El dengue le cayó de sopetón porque no lo previó. Un ministro de Salud no puede no prever una amenaza que es conocida por cualquier sanitarista y que se contuvo durante seis años a duras penas en la frontera con estrictas medidas sanitarias. En Bolivia, Brasil y Paraguay, el dengue es endémico, no es nuevo, es imposible ignorarlo. Y hubo inundaciones en el litoral y el norte en pleno verano, cuando el mosquito se reproduce. Había que estar ciego para no ver. El hombre que asumió como ministro de Salud no pensó en el dengue. La primera acción pública en Salud fue quitarle a un hospital el nombre de una Madre de Plaza de Mayo. El Ministerio de Salud está paralizado porque Lemus está investigando la ideología de los empleados en medio de una epidemia de dengue y ni siquiera los directores designados tienen firma, por lo que no pueden ordenar el trabajo. La investigación incluye interrogatorios personales y el espionaje de Facebook y tuits de los empleados, como sucede en toda la administración pública.

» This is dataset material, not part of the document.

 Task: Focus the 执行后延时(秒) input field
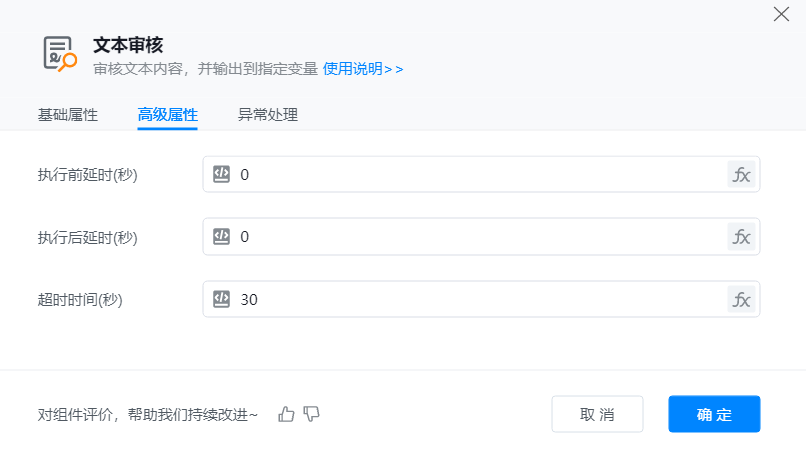tap(480, 237)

En estos dos meses, lo único que se ha sabido de Cultura y Salud es este festival bizarro de despidos y cacería de brujas. El sólo hecho de ser kirchnerista o de La Cámpora amerita el despido. No se exhibió un solo caso de personas que cobraron sin asistir al trabajo, más conocidos como ñoquis. Es probable que los haya –y en ese caso estaría justificado el despido–, pero, llamativamente, no se los muestra. Solamente se dice que son kirchneristas o de La Cámpora. Dicen que se los echa porque son ñoquis pero no se muestra ningún ñoqui, sino que se enfatiza, como justificación, en la ideología de los despedidos porque ese es el mensaje que se quiere naturalizar. Se busca que la sociedad vea correcto que el nuevo gobierno despida trabajadores del Estado por motivos ideológicos.

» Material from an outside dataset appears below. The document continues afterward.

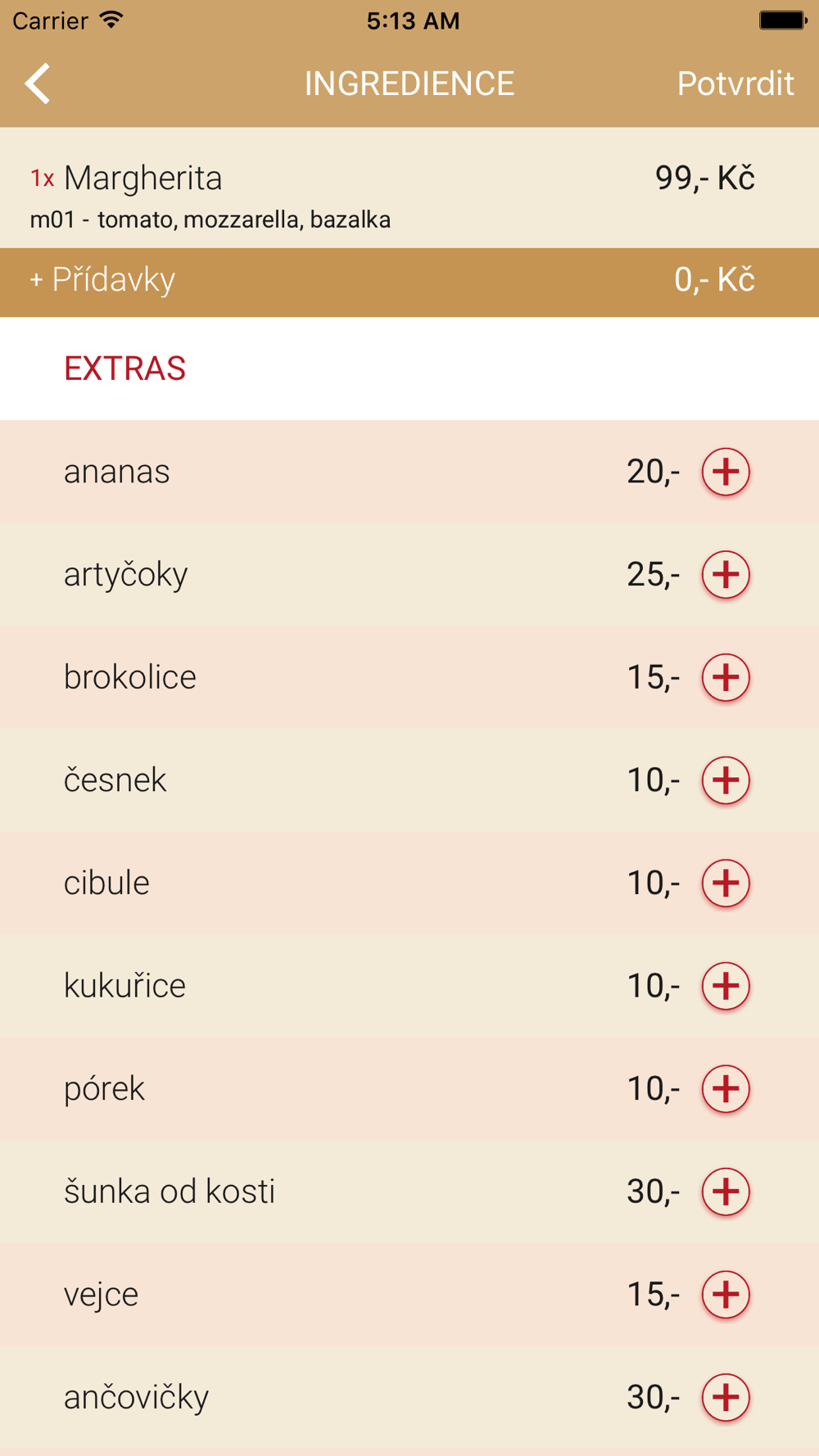819x1456 pixels.
Task: Add ančovičky using plus icon
Action: [726, 1396]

Las situaciones extremas sacan a la luz muchas facetas de la condición humana, como la del padre y el hijo de los huevazos o los periodistas que justifican y alientan. Los dirigentes sindicales que traicionan su propia esencia para estigmatizar a los trabajadores despedidos constituyen la representación más triste de la alienación que produce la turba inducida por un poder no democrático. “Son todos ñoquis” fue la frase delatora que en ese contexto refiere a un Judas bíblico. Por ella, el sindicalista de judiciales Julio Piumato pasará a la historia del sindicalismo argentino. Enfrentado políticamente al kirchnerismo, Piumato podría haber priorizado su rol de dirigente sindical pero fue arrastrado por el sentido común de la turba.
El paro que convocó ATE para el 24 es como el acto solitario de la persona que trata de hacer razonar en medio de un linchamiento. Y seguramente será acusada de defender ñoquis. Desde el punto de vista gremial estará defendiendo el trabajo de sus compañeros. Pero en un clima político enrarecido por la forma en que esos despidos tienden a convertirse en un ensayo para que la sociedad naturalice la persecución ideológica, el gremio de los estatales que se movilizó ayer y hará un paro nacional el 24 estará defendiendo algo que va más allá de los propios despedidos, que es la integridad democrática de la sociedad en su conjunto.